Долго собирались мужики к заколоченной казенке Устина Павлыча Быкова.
Ребят и баб набилось полное крыльцо, а мужики все не шли. Почти за каждым хозяином приходилось бегать десятскому Косоурову, и не по одному разу. Обычно за опоздавшими на сход посылали ребят, а тут сам десятский, без шапки, на кривых старых ногах, утирая рукавом праздничного пиджака мокрое измученное лицо, носился с клюшкой по селу, — одно это что‑нибудь да значило.
Мужики подходили к казенке медленно, нога за ногу, кое‑кто опирался на палку, усаживались на бревнах, на луговине, подальше от стола, вынесенного на улицу и покрытого холстяной скатертью. За столом на скрипучих стульях сидели двое: незнакомый военный человек в шинели с серебряными погонами и пуговицами, но без сабли и револьвера, в фуражке с кантами и кокардой, с вислыми, до бритого матового подбородка, пушистыми усами, и волостной писарь с кожаной толстой сумкой через плечо. Усастый часто и громко сморкался в клетчатый платок, словно в трубу трубил. А писарь, в полотняном мятом картузе, при галстуке и часах, в сапогах с лакированными голенищами, большеротый и глазастый, похожий на лягушку, с какими‑то белыми, навыкате, пронзительно — беспощадными глазами, все открывал и закрывал кожаную сумку, щелкал замком и квакал, выбрасывая короткие сердитые слова:
— Видите сами, ваше благородие.
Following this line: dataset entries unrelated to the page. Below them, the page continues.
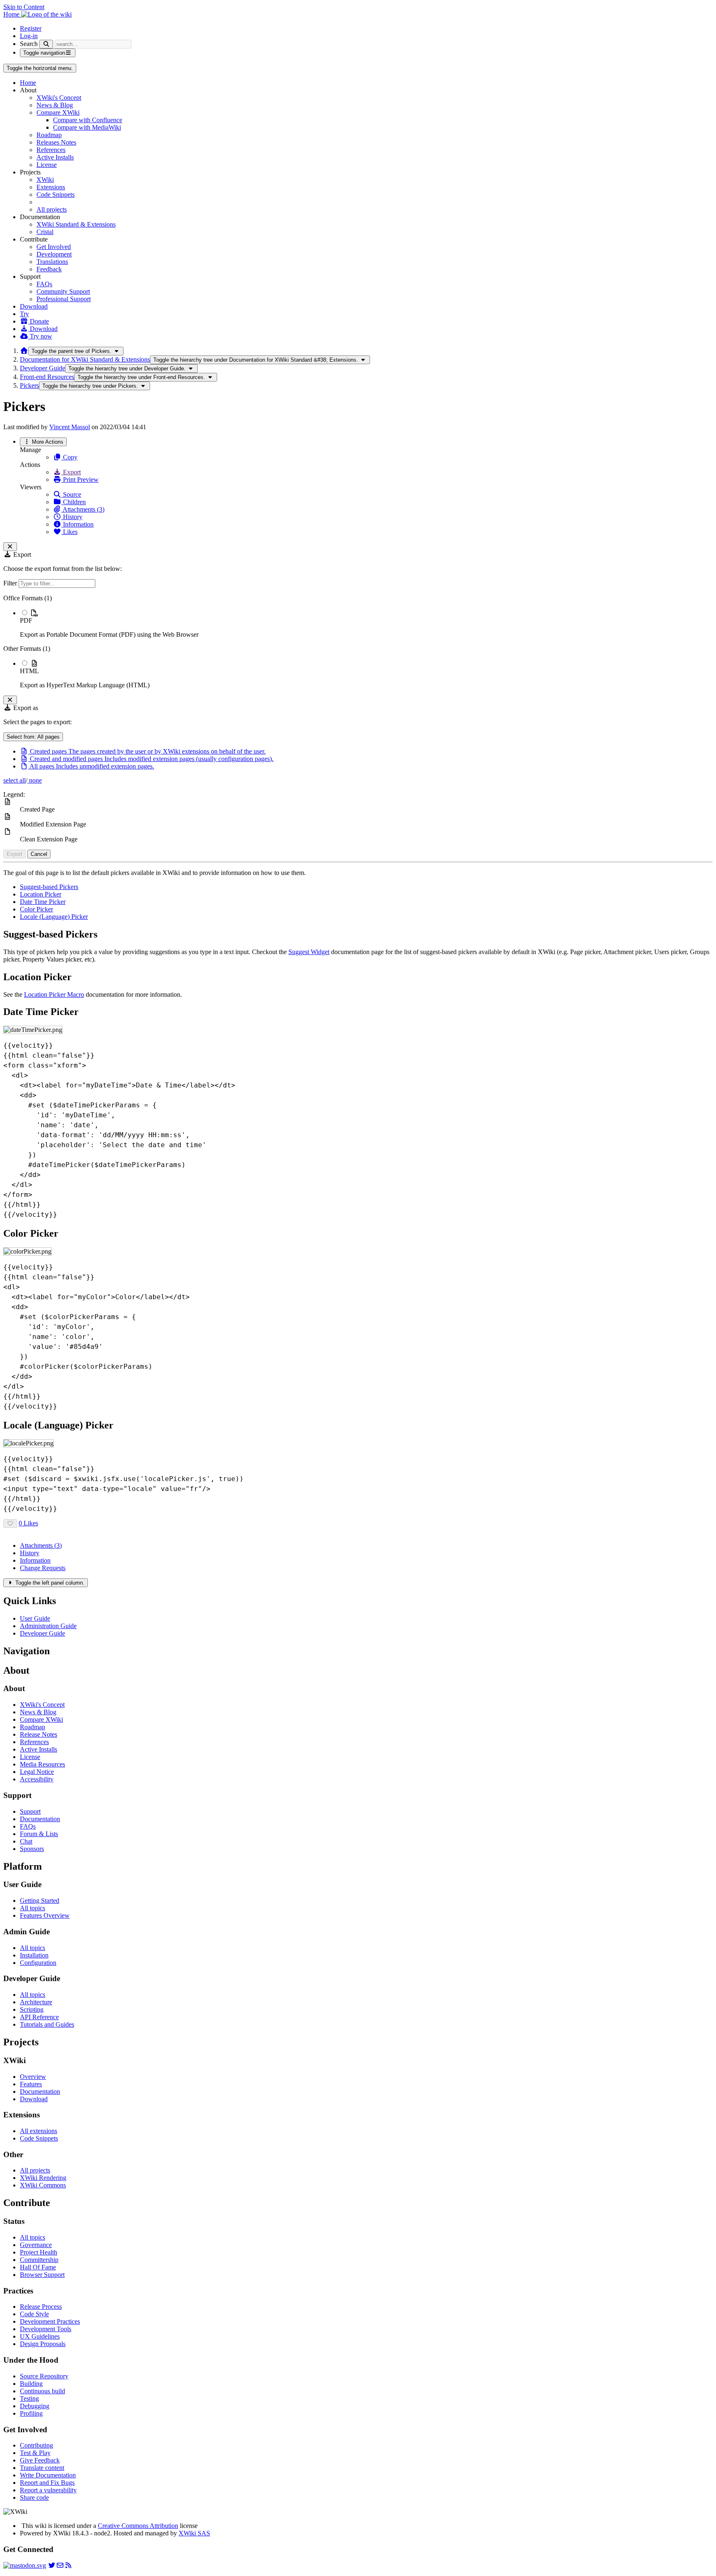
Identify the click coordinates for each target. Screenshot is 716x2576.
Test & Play (35, 2452)
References (50, 149)
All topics (32, 1907)
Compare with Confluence (87, 119)
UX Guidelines (40, 2336)
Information (77, 524)
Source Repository (44, 2376)
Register (30, 28)
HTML (29, 670)
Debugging (34, 2405)
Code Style (34, 2313)
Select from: (33, 737)
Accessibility (36, 1779)
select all (14, 780)
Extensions (50, 187)
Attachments (41, 1545)
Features (31, 2084)
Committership (39, 2259)
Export (71, 472)
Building (31, 2383)
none (34, 780)
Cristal (44, 231)
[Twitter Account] (52, 2565)
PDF (26, 620)
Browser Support (42, 2274)
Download (34, 306)
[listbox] (358, 641)
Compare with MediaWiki (87, 127)
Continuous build (42, 2391)
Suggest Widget (308, 951)
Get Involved (53, 246)
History (71, 516)
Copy (69, 457)
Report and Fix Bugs (47, 2482)
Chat (26, 1841)
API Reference (39, 2016)
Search (29, 43)
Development (54, 254)
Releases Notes (56, 142)
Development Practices (50, 2321)
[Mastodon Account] (24, 2565)
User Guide (35, 1618)
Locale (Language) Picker (54, 916)
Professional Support (63, 298)
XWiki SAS (194, 2533)
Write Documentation (48, 2475)
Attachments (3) (82, 509)
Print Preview (80, 479)
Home (28, 82)
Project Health (38, 2252)
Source (71, 494)
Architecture (36, 2002)
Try (24, 313)
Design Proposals (42, 2343)
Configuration (38, 1962)
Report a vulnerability (48, 2490)
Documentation (40, 1818)
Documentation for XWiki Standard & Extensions (85, 359)
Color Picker (36, 909)
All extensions (38, 2130)
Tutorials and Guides (47, 2024)
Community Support (63, 291)
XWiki (45, 179)
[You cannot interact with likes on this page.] (10, 1523)
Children (73, 501)
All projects (51, 209)
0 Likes (28, 1523)
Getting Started (39, 1900)
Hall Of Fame (38, 2267)
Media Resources (42, 1764)
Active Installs (55, 157)
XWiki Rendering (43, 2177)
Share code (34, 2497)
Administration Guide (48, 1625)
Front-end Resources (47, 376)
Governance (36, 2244)
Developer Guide (42, 368)
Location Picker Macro (54, 994)
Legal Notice (37, 1771)
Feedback (49, 269)
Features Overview (45, 1915)
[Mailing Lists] (60, 2565)
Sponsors (32, 1848)
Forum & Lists (39, 1833)
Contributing (36, 2445)
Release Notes (38, 1734)
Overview (33, 2076)
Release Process (41, 2306)
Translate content (42, 2467)
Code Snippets (55, 194)
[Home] (24, 350)
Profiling (31, 2413)
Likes (69, 531)
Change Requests (42, 1567)
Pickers (29, 385)
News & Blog (54, 105)
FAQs (44, 284)
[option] (366, 623)
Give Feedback (40, 2460)
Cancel (39, 854)
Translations (52, 261)
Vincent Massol (69, 426)
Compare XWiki (58, 112)
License (46, 164)
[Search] (46, 44)
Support (30, 1811)
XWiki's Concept (58, 97)
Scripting (32, 2009)
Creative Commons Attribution (138, 2525)
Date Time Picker (42, 901)
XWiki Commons (43, 2185)
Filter (11, 583)
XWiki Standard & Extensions (76, 224)
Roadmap (49, 134)
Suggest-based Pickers (49, 886)
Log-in (29, 35)
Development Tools (45, 2328)
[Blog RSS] (68, 2565)
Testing (29, 2398)
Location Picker (40, 894)
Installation (34, 1955)
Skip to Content (23, 6)
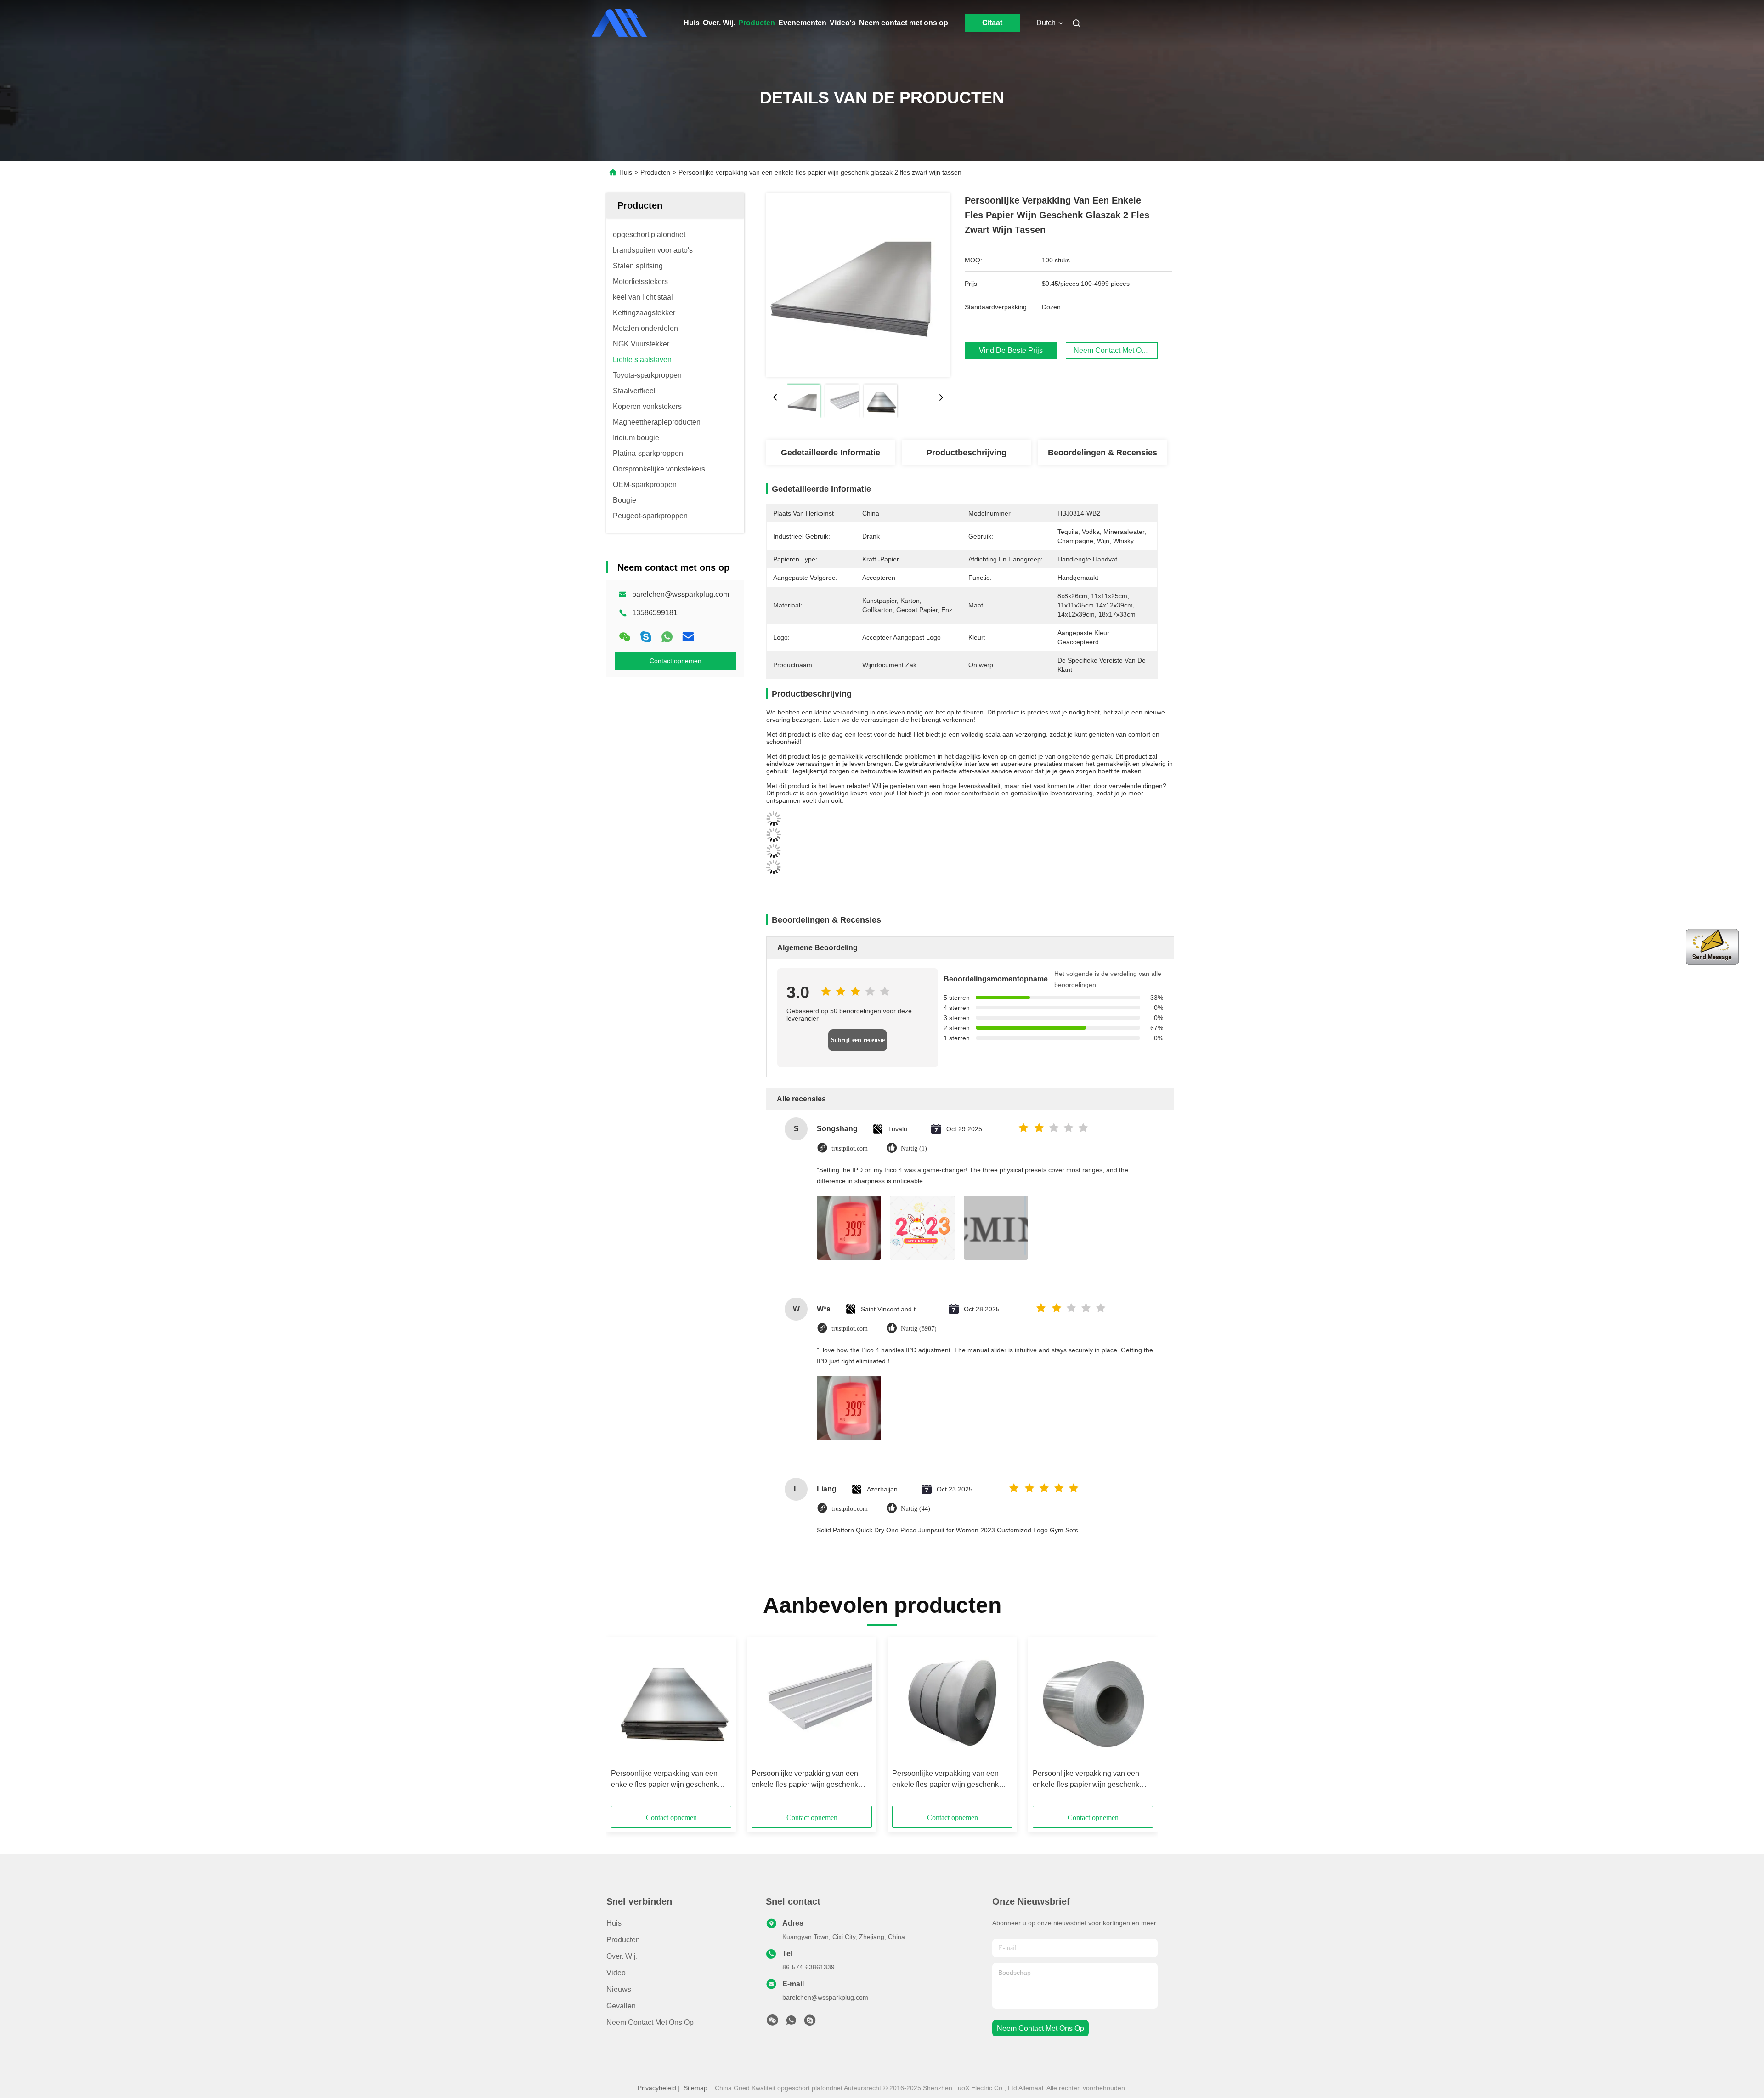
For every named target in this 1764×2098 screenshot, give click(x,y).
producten (623, 1940)
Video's (843, 23)
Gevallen (621, 2006)
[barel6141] (809, 2022)
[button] (622, 1724)
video (616, 1973)
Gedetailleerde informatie (830, 452)
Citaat (992, 23)
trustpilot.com (849, 1148)
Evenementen (802, 23)
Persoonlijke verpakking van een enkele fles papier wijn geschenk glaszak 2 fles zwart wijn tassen (664, 1779)
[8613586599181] (791, 2022)
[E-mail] (688, 636)
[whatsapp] (667, 636)
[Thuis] (619, 23)
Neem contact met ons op (903, 23)
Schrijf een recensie (858, 1040)
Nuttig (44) (915, 1508)
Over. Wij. (719, 23)
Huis (692, 23)
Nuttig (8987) (919, 1328)
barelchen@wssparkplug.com (680, 594)
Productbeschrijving (966, 452)
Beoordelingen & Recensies (1102, 452)
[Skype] (646, 636)
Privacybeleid (657, 2088)
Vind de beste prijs (1011, 350)
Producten (756, 23)
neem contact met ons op (1040, 2028)
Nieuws (618, 1989)
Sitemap (695, 2088)
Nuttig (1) (914, 1148)
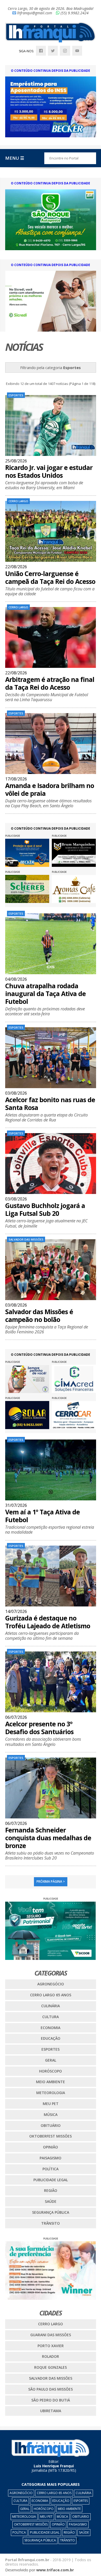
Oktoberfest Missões (50, 2136)
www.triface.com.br (55, 2569)
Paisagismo (50, 2157)
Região (50, 2190)
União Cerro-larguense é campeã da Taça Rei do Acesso (50, 577)
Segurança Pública (50, 2212)
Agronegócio (50, 1983)
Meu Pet (51, 2103)
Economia (50, 2027)
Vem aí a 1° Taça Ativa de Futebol (42, 1515)
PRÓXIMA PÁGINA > (51, 1881)
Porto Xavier (51, 2345)
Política (50, 2168)
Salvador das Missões (50, 2378)
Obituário (51, 2125)
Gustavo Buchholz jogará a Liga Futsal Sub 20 (45, 1209)
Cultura (50, 2016)
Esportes (50, 2049)
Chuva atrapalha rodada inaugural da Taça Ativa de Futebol (45, 993)
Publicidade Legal (50, 2179)
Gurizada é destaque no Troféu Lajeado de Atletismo (47, 1621)
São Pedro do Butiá (50, 2400)
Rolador (50, 2356)
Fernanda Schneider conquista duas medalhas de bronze (48, 1837)
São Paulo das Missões (50, 2389)
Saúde (50, 2201)
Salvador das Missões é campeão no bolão (39, 1315)
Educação (50, 2038)
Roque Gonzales (50, 2367)
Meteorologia (50, 2092)
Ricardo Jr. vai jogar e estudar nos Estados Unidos (48, 471)
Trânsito (50, 2223)
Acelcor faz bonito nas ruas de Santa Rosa (50, 1103)
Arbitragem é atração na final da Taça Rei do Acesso (49, 683)
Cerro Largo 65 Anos (50, 1994)
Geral (50, 2060)
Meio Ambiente (50, 2081)
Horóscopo (50, 2071)
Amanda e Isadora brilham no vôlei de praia (49, 789)
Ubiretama (50, 2410)
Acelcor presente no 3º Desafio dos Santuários (39, 1727)
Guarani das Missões (50, 2334)
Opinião (50, 2147)
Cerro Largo (50, 2323)
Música (50, 2114)
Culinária (50, 2005)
Азияты — с!.. Приказано: собрать приход. А они, извольте — с: своих не могут… да — с, толком нарядить. Староста! Устин Павлыч!.. Не ожидал — с! Не ожидал — с!
— Тру — ру — ру!.. — грозно трубил, сморкаясь, усастый военный человек.
Возле качелей густо позванивала бубенцами и колокольцами пара борзых каурой масти коней в железном тарантасе, забрызганном непросохшей грязью. Старикашка кучер в облупившейся клеенчатой накидке, свесив тощие ноги в опорках, прилаживался спать на кожаном сиденье.
— Что поделаешь, мы тоже многого не ожидали. А терпим, — с вялой усмешкой отвечал писарю Быков. — Потерпите и вы… В усадьбу я послал нарочного. Скоро соберутся. К вечеру в Глебове сход проведем, в Карасове…
— Стыдно — с, Устин Павлыч! Уши вянут, что вы говорите. Да — с! Не в гости приехали!
— Милости просим» гости и есть. Самоварчик, яишенку, все можно.
В дубленом полушубке и валенках с калошами, в зимней каракулевой шапке пирожком, нахлобученной по очки, Устин Павлыч на себя был не похож. Он не летал, как всегда, весело сияя очками, потряхивая иссиня — вороными курчавыми волосами, не заговаривал с народом шутливо и ласково. Сморщив круглое, озабоченно — встревоженное лицо, нехотя, как бы с трудом бродил он от избы к столу, выносил карандаш, лист чистой бумаги, чернильницу — все по отдельности. Вздыхая, полз к бревнам и подолгу стоял там, жалуясь мужикам, что вторую неделю не спит по ночам — такая ломота в каждой косточке, мозжит, мозжит, и сердечко шалит, останавливается, леший его задери, чисто смерть пришла, хошь не хошь, а придется в больницу ложиться обязательно.
И все мужики, кряхтя, кашляя, не глядя друг на друга, говорили о поясницах, животах, прострелах и много курили. Кажется, только Сморчок да Никита Аладьин были в селе здоровешеньки, не жаловались, не хвастались болезнями, посиживали на бревне рядом, толкуя о погоде. Пастух, распустив бороду, греясь на солнышке, светло посматривал на мужиков, на ясное небо и обещал тепло и вёдро, а дяденька Никита сомневался, ждал скорых дождей и холода.
Бабы с помертвелыми лицами тихо шушукались, теснясь на крыльце казенки. Они укачивали на руках маленьких, кормили, шлепали, чтобы ребята пищали поменьше. Доставалось и мальчишкам и девчонкам, их драли за вихры, за косы свои и чужие матери, когда ребятня начинала возиться, мешала смотреть и слушать. Задние бабы вставали на цыпочки, вытягивали шеи, испуганно моргали, уставясь на писаря и военного в шинели. Иные, боясь за мужей, что вытащат жребий идти на окопы, загодя принимались плакать, которые — молча, которые — с подвываньем.